Abstract Body (Do not enter title and authors here): Background: Impaired kidney function and subclinical myocardial injury (SCMI) carry significant mortality risk. However, their interrelationship as well as their combined impact on cardiovascular (CV) mortality remains unexplored.
Methods: This analysis included 6057 (Age 57.0±13.0 years; 3296 (54.4%) women; 3029(50.0%) Whites) from NHANES-III who underwent electrocardiogram (ECG) recording, excluding those with estimated glomerular filtration rate (eGFR) <15mL/min/1, history of prior CV disease, or have major ECG abnormality. CKD-Epi equation was used to calculate eGFR which was then categorized as eGFR ≥45 mL/min/1.73 m₂ and eGFR <45 mL/min/1.73 m₂. SCMI was defined as cardiac infarction injury score >=10 from electrocardiogram (ECG) . CV mortality was ascertained from the National Death Index. Multivariable logistic regression assessed baseline cross-sectional association between eGFR and presence of SCMI, while Cox Proportional Hazard models were used to examine the individual and combined associations of eGFR and SCMI with CV mortality.

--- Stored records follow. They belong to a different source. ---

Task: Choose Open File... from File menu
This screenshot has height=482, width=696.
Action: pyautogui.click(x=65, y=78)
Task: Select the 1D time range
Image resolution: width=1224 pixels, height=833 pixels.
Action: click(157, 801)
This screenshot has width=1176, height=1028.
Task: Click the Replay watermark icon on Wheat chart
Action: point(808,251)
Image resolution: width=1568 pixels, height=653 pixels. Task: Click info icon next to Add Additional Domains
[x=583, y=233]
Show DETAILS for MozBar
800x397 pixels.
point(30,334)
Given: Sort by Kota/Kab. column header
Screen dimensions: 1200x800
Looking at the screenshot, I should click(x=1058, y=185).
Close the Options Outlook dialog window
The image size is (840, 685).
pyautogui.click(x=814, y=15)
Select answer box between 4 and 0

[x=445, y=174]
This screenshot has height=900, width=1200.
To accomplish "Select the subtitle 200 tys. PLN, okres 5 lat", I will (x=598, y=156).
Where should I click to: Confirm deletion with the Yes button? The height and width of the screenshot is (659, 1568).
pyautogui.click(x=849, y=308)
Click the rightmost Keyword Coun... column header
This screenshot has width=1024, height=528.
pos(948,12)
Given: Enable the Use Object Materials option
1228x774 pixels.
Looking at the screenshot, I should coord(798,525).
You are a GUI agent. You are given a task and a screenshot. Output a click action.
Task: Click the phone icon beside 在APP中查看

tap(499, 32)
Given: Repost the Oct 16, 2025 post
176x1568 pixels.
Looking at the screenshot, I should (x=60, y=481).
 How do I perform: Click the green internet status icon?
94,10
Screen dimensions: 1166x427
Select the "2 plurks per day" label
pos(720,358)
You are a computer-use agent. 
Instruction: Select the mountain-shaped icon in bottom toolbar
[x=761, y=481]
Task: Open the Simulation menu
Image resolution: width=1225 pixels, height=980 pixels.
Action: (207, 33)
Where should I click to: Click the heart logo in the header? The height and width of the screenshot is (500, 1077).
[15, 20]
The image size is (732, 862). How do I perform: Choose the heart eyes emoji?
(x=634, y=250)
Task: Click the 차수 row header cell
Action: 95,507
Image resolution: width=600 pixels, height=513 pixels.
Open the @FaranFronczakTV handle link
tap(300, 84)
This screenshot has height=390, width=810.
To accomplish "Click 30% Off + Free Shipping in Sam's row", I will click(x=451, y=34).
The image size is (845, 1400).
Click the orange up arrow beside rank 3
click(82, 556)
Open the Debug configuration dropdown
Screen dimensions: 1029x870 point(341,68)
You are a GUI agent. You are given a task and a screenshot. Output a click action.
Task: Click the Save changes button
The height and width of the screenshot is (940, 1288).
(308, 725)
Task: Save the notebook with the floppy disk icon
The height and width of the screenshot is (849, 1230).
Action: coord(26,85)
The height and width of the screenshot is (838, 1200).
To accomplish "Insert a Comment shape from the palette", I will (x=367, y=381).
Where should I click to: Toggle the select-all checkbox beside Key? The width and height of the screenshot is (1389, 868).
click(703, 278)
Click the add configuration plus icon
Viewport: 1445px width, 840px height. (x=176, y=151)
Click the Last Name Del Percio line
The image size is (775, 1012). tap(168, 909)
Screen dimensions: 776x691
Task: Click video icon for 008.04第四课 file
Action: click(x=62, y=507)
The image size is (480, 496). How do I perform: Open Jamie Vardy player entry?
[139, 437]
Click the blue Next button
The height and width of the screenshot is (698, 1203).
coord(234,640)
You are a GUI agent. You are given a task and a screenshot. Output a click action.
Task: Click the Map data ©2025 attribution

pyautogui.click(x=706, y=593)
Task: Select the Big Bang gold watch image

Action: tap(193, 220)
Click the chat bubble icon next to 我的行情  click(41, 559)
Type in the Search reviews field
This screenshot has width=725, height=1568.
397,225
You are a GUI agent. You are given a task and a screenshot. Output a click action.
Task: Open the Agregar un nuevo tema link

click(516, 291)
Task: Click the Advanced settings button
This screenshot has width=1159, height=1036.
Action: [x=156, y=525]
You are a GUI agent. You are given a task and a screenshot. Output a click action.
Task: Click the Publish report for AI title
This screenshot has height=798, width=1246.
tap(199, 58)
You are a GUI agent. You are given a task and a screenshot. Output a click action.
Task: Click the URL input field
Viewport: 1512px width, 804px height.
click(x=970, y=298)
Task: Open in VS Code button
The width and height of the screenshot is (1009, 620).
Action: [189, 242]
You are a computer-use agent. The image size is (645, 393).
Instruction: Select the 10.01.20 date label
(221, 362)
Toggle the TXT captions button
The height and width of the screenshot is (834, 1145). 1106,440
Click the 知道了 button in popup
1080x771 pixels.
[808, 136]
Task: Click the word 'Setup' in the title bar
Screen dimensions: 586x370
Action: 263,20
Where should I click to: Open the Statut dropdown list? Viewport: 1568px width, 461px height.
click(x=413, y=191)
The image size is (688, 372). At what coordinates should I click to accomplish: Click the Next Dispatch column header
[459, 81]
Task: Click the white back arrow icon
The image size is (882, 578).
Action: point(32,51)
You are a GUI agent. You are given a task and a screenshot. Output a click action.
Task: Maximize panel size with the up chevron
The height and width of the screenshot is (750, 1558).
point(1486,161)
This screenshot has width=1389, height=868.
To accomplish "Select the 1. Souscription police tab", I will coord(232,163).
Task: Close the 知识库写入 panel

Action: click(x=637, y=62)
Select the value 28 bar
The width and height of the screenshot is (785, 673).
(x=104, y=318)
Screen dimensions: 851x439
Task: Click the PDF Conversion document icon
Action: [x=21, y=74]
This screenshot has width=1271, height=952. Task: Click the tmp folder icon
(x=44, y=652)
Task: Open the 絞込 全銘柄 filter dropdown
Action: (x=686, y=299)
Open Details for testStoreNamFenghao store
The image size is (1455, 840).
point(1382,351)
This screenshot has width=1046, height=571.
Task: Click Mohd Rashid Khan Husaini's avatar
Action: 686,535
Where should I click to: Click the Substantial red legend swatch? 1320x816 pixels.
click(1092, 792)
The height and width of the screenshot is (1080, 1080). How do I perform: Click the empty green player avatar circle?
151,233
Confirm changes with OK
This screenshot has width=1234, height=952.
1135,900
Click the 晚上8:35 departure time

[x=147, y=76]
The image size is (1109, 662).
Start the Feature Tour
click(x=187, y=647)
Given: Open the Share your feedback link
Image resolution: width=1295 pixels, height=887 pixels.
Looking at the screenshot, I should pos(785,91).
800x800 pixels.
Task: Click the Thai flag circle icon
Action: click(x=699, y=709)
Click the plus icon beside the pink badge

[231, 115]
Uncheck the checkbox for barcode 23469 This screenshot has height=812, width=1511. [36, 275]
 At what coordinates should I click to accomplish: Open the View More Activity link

Results: About 21.4% (n=1293) of the participants had SCMI at baseline. In logistic regression model adjusted for sociodemographic and CVD risk factor, eGFR <45 (compared to ≥45) mL/min/1.73 m₂ was not associated with increased risk of SCMI (OR (95% CI): 1.10 (0.84–1.45)). During a median follow-up of 18.4 years, 690 CV deaths occurred. In separate multivariable Cox models, both SCMI (vs. no SCMI) and eGFR <45 (compared to ≥45) mL/min/1.73 m₂ were associated with an increased risk of CV mortality ((HR [95% CI]: 1.36 (1.16-1.60) and 1.56(1.24-1.99)), respectively. Compared to participants with eGFR ≥ 45 mL/min/1.73 m₂ without SCMI (reference group), those with coexistent eGFR <45 mL/min/1.73 m₂ and SCMI exhibited much higher risk of CV mortality than those with either eGFR <45 mL/min/1.73 m₂ or SCMI alone (Table).
Conclusions: Both lower levels of eGFR and SCMI are associated with increased risk of CV mortality, and their combination contribute to increased CV mortality risk in a synergistic manner. Lack of significant association between eGFR and SCMI suggest that their synergistic contribution to the risk of CVD is through different pathways.